# topshot review



## Oneproudmeximan (May 20, 2013)

Well let's see got this guy a few weeks ago.told bill hays about an idea and surely he made it reality everything I asked for. Made of gp03 with brass mosaic pins and fancy landyard liner. (Gp03 bombproof) Not my first topshot actually it's my 3rd my other 2 reside in england. This slingshot's design really is made to fit the hand a treat offset handle and pinky hole make it capable of handling even the strongest hunting bands possible , my others had holes with tube slots for shooting looped tubes. shoots anything possible you can imagine and super accurate. Being finger and thumb brace design i surely found what I was looking for in a sleek pocketable and versitile pocket shooter who can surely fire the canons when necessary. Forgot to mention top slot attachment method makes band changes a breeze. Cheers boys keep slinging lead.


----------



## treefork (Feb 1, 2010)

That is awesome. You have quite the collection happening !


----------



## mr. green (Nov 3, 2012)

You won't go hungry with that beautiful Topshot.
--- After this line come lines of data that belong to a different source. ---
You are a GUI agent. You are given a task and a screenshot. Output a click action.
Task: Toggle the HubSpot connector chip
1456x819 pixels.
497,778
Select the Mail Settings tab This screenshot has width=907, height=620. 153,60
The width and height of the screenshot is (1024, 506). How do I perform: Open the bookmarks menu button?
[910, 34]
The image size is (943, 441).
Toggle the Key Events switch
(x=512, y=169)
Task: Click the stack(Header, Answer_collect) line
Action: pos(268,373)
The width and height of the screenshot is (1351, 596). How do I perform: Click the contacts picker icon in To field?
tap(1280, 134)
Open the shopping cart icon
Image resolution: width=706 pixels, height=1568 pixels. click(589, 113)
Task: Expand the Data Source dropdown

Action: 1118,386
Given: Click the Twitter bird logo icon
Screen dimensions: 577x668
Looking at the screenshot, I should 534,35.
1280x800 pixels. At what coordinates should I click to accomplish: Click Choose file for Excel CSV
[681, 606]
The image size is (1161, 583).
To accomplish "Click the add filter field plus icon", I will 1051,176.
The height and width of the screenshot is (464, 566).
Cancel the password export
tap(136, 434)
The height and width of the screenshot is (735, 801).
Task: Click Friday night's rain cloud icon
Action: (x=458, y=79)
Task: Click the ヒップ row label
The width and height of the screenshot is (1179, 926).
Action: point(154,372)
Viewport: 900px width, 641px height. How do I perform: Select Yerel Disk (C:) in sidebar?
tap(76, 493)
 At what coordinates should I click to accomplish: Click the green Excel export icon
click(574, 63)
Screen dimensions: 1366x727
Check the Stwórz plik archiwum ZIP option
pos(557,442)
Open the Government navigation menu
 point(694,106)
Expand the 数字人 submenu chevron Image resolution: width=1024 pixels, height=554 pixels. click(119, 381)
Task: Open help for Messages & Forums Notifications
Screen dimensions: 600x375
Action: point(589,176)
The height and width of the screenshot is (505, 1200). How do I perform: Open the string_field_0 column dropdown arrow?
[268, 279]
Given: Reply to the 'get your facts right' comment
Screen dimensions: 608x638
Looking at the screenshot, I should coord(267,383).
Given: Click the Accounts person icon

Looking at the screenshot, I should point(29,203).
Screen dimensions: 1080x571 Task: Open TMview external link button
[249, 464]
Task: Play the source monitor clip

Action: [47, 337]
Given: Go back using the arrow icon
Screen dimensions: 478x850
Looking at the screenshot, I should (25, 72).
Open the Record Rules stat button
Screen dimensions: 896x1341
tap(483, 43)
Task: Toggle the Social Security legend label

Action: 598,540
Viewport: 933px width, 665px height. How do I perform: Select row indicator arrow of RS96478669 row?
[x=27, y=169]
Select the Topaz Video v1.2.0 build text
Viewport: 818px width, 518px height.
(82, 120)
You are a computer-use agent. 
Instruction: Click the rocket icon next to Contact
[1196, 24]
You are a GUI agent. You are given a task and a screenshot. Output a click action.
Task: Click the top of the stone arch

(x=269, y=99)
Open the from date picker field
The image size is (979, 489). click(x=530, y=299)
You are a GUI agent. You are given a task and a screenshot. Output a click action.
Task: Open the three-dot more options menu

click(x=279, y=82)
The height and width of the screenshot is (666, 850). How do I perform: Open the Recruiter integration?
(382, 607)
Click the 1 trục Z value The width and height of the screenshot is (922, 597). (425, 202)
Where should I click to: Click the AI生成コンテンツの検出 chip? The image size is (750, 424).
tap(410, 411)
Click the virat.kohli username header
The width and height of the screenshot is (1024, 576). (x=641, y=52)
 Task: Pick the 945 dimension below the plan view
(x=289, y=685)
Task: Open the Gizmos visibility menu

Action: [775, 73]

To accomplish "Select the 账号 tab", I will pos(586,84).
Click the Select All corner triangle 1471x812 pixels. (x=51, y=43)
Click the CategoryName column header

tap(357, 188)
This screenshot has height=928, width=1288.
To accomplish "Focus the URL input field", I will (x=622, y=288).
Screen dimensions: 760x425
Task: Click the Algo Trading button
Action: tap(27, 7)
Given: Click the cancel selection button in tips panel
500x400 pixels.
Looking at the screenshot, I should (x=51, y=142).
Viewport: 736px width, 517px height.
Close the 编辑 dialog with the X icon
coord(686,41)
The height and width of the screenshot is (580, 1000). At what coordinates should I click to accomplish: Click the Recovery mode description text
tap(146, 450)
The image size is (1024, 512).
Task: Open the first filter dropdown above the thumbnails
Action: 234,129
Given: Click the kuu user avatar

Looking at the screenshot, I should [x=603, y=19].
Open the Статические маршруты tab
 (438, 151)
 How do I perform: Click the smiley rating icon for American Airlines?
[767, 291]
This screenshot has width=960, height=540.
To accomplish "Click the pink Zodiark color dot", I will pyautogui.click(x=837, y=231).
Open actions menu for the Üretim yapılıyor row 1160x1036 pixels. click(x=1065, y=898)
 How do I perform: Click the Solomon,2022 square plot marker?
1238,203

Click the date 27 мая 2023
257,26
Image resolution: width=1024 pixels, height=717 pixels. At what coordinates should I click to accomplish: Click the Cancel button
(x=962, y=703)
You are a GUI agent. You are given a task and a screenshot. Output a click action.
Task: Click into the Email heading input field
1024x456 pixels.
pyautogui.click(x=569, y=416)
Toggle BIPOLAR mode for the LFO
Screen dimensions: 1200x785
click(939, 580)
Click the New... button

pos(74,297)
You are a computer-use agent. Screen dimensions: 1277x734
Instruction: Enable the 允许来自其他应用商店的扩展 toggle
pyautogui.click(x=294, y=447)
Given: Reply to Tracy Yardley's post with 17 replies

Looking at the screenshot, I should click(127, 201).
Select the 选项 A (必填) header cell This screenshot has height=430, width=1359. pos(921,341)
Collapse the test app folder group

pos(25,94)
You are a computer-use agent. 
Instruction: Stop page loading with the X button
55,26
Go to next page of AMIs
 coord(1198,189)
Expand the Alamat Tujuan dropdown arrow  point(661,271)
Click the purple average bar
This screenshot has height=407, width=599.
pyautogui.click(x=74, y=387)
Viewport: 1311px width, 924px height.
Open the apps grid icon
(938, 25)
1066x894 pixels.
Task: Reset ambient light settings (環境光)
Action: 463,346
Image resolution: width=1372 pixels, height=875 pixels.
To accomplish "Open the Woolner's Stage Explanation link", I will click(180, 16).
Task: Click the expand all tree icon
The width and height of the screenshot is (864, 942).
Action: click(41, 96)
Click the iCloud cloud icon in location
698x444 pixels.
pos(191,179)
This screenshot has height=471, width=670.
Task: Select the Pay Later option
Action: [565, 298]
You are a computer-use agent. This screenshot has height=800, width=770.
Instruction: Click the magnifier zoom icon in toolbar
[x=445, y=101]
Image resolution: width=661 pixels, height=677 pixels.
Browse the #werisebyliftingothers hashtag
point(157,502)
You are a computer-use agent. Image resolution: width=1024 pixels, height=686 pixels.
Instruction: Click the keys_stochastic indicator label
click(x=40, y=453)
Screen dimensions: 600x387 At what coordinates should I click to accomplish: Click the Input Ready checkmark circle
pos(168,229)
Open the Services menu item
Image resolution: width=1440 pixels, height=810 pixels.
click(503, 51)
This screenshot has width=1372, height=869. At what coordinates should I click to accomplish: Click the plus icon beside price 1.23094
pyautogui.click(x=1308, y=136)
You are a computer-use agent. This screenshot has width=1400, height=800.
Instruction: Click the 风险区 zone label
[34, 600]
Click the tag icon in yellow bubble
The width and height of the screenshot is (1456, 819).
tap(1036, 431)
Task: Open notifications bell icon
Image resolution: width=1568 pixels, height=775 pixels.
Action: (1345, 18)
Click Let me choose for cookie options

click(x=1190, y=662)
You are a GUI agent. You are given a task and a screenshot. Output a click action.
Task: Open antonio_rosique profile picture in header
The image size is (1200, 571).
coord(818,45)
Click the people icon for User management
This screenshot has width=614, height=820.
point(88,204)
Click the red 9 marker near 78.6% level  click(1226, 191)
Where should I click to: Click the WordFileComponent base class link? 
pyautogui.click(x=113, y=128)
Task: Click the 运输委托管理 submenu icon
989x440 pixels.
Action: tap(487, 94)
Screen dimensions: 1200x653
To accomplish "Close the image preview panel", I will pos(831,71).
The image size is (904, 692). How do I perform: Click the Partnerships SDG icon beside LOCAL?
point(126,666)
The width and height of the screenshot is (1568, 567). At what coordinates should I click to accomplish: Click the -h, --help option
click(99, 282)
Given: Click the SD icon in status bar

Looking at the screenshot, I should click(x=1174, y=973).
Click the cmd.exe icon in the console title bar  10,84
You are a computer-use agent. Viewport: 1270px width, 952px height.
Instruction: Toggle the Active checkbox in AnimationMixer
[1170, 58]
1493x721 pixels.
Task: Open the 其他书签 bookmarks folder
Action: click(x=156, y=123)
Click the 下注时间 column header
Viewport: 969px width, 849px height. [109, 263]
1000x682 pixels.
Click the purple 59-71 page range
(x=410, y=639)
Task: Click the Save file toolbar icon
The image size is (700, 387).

Thank you for sharing with us.


----------



## oldmiser (Jan 22, 2014)

Nice shooter..Looks like dinner in the pan as well~AKAOldmiser


----------



## Oneproudmeximan (May 20, 2013)

treefork said:


> That is awesome. You have quite the collection happening !


Hope to have one like your soon


----------



## Oneproudmeximan (May 20, 2013)

mr. green said:


> You won't go hungry with that beautiful Topshot.
> Thank you for sharing with us.


You got it!!


----------



## Oneproudmeximan (May 20, 2013)

oldmiser said:


> Nice shooter..Looks like dinner in the pan as well~AKAOldmiser


 lunch served


----------